Nor can Europe or any other continent rely on nuclear forces alone, whether they are strategic or tactical. We have radically improved the readiness of our conventional forces – increased by 45 percent the number of combat ready Army divisions, increased by 100 percent the procurement of modern Army weapons and equipment, increased by 100 percent our ship construction, conversion, and modernization program, increased by 100 percent our procurement of tactical aircraft, increased by 30 percent the number of tactical air squadrons, and increased the strength of the Marines. As last month's "Operation Big Lift" – which originated here in Texas – showed so clearly, this Nation is prepared as never before to move substantial numbers of men in surprisingly little time to advanced positions anywhere in the world. We have increased by 175 percent the procurement of airlift aircraft, and we have already achieved a 75 percent increase in our existing strategic airlift capability. Finally, moving beyond the traditional roles of our military forces, we have achieved an increase of nearly 600 percent in our special forces – those forces that are prepared to work with our allies and friends against the guerrillas, saboteurs, insurgents and assassins who threaten freedom in a less direct but equally dangerous manner.

III.

But American military might should not and need not stand alone against the ambitions of international communism. Our security and strength, in the last analysis, directly depend on the security and strength of others, and that is why our military and economic assistance plays such a key role in enabling those who live on the periphery of the Communist world to maintain their independence of choice. Our assistance to these nations can be painful, risky and costly, as is true in Southeast Asia today. But we dare not weary of the task. For our assistance makes possible the stationing of 3-5 million allied troops along the Communist frontier at one-tenth the cost of maintaining a comparable number of American soldiers. A successful Communist breakthrough in these areas, necessitating direct United States intervention, would cost us several times as much as our entire foreign aid program, and might cost us heavily in American lives as well.

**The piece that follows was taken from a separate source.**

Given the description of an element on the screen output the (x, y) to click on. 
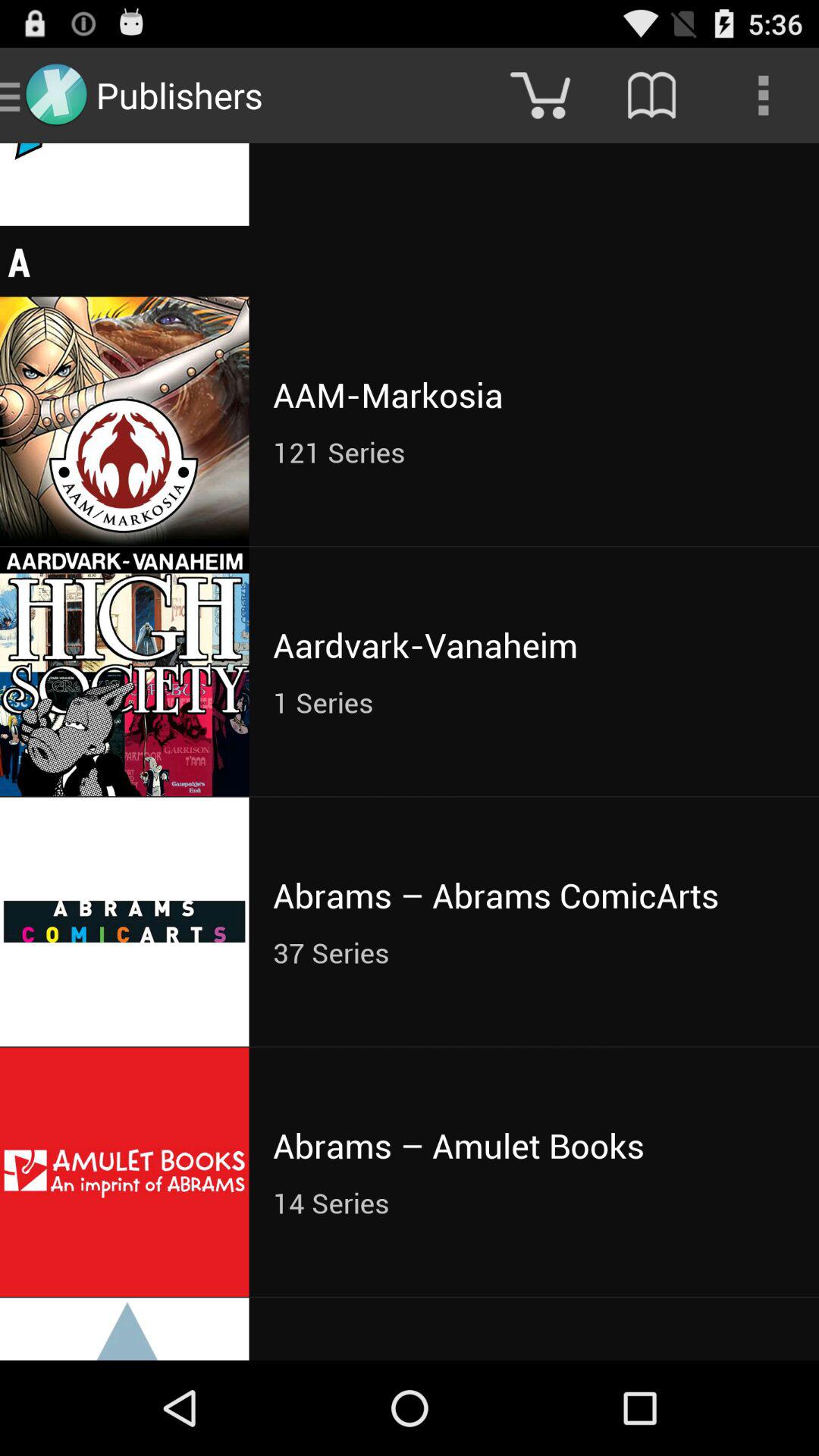
turn off icon above 121 series icon (534, 394)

About 70 percent of our military assistance goes to nine key countries located on or near the borders of the Communist bloc – nine countries confronted directly or indirectly with the threat of Communist aggression – Viet-Nam, Free China, Korea, India, Pakistan, Thailand, Greece, Turkey, and Iran. No one of these countries possesses on its own the resources to maintain the forces which our own Chiefs of Staff think needed in the common interest. Reducing our efforts to train, equip, and assist their armies can only encourage Communist penetration and require in time the increased overseas deployment of American combat forces. And reducing the economic help needed to bolster these nations that undertake to help defend freedom can have the same disastrous result. In short, the $50 billion we spend each year on our own defense could well be ineffective without the $4 billion required for military and economic assistance.

Our foreign aid program is not growing in size, it is, on the contrary, smaller now than in previous years. It has had its weaknesses, but we have undertaken to correct them. And the proper way of treating weaknesses is to replace them with strength, not to increase those weaknesses by emasculating essential programs. Dollar for dollar, in or out of government, there is no better form of investment in our national security than our much-abused foreign aid program. We cannot afford to lose it. We can afford to maintain it. We can surely afford, for example, to do as much for our 19 needy neighbors of Latin America as the Communist bloc is sending to the island of Cuba alone.